Saya bisa membuat ringkasan tentang strategi China menghasilkan banyak devisa dari pariwisata: daya tariknya adalah negeri itu sendiri. Kalau banyak negara menciptakan objek-objek wisata, maka China adalah parawisata itu sendiri, yakni dianugrahi banyak sekali objek wisata. Pariwisata China, tentu saja, selain banyaknya pemandangan, juga wisata sejarah, budaya, agama, dan belanja. Sejak pintu negeri itu dibuka lebar-lebar, China bekerja keras untuk membangun pariwisatanya secara profesional. Tampak pula adanya koordinasi yang baik di segala bidang. Misalnya, mengenai mudahnya visa diperoleh, menurut pemandu, itu diberikan kepada penumpang yang menaiki pesawat-pesawat milik China. Di samping itu, keunggulan-keunggulan unik negeri itu dimanfaatkan seoptimal mungkin. Misalnya, para pelancong seperti diatur untuk berkunjung ke objek-objek wisata yang memang menarik, sekaligus dimanfaatkan untuk berdagang. Di Wuxi, misalnya, di tepi Tai Hu atau Danau Tai terdapat penangkaran mutiara. Dengan semangat mengesankan, mereka menceritakan secara fasih keindahan mutiara yang telah banyak diekspor ke seluruh dunia. Perhiasan-perhiasan bermutu tinggi dari mutiara dipajangkan, sehingga para turis tertarik membeli lebih banyak.
Kita dibawa pula tempat penjualan keramik.

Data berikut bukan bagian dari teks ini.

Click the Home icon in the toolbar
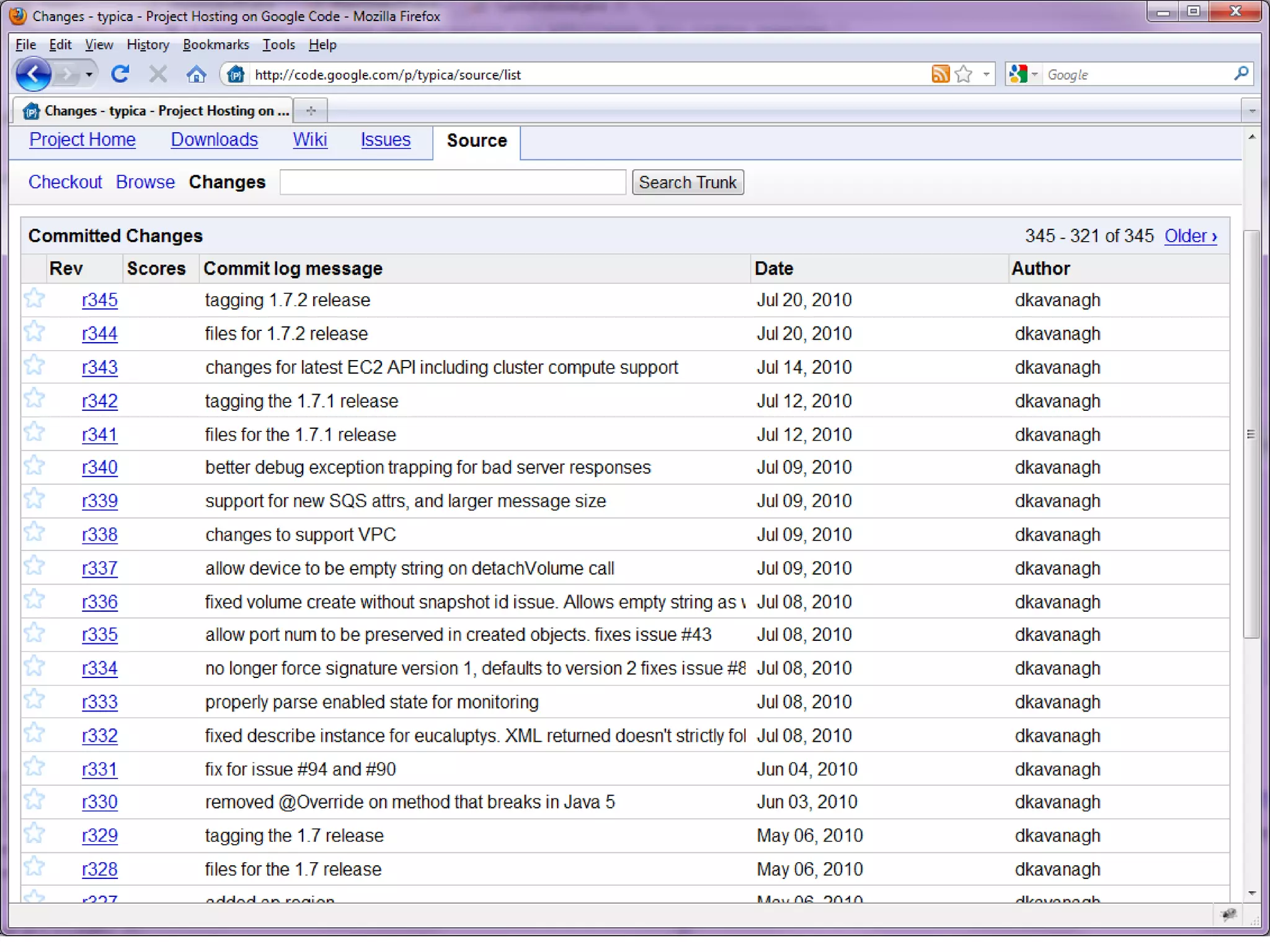This screenshot has height=952, width=1270. pyautogui.click(x=196, y=75)
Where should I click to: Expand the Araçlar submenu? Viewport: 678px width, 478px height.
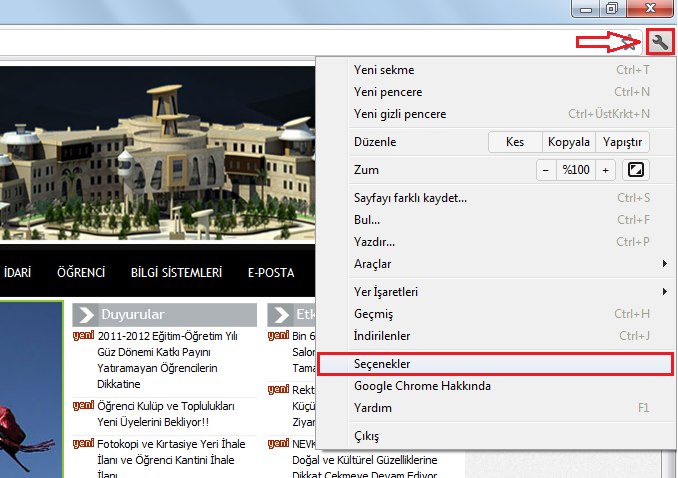click(x=373, y=264)
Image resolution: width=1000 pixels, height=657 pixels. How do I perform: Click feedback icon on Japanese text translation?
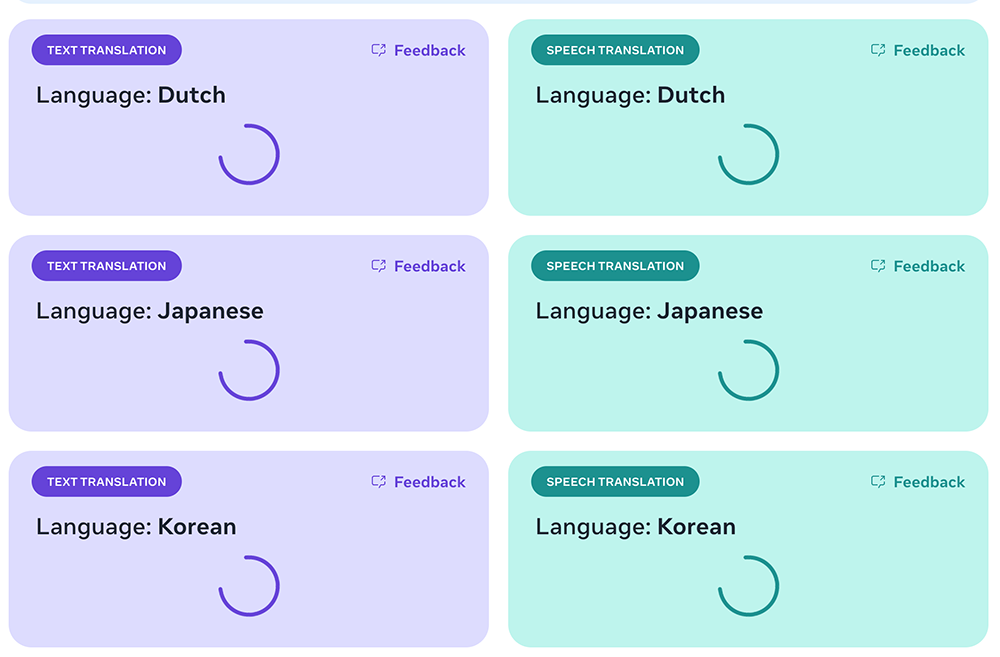coord(379,266)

Ya, bukankah keramik China sudah terkenal sejak dahulu kala? Ada teko lengkap dengan gelas-gelas indah terbuat dari keramik. Kita disempatkan pula berkunjung ke rumah kain sutra di Suzhou. Para turis dibawa pula ke kebun teh di desa Meijiawu. Foto-Foto pemimpin besar terpampang di dinding, seperti Mao Zedong yang sedang mengunjungi kebun teh itu. Mereka dengan fasihnya menceritakan kelebihan masing-masing teh dan khasiatnya bagi kesehatan. Kita dibawa pula ke tempat pengobatan tradisional yang memang sudah terkenal sejak dulu, dan mereka memberi konsultasi kesehatan secara gratisa. Ujung-ujungnya, kita pun seperti rela membeli ramuan-ramuan yang katanya untuk kesehatan itu.
Demikian mungkin antara lain strategi China memperoleh devisanya. Kalau memang ada kekurangan, mungkin paling mencolok adalah sikap arogansi petugas imigrasi menyambut tamu-tamunya di bandara. Namun, itu akan mudah diatasi mengingat China begitu bergairah membangun negerinya. Lalu, bagaimana dengan kita? Apakah kita sudah memiliki strategi yang baik untuk mengundang wisatawan manca negara lebih banyak lagi? Pelaku-pelaku wisata kita tampaknya bisa belajar dari kehebatan China.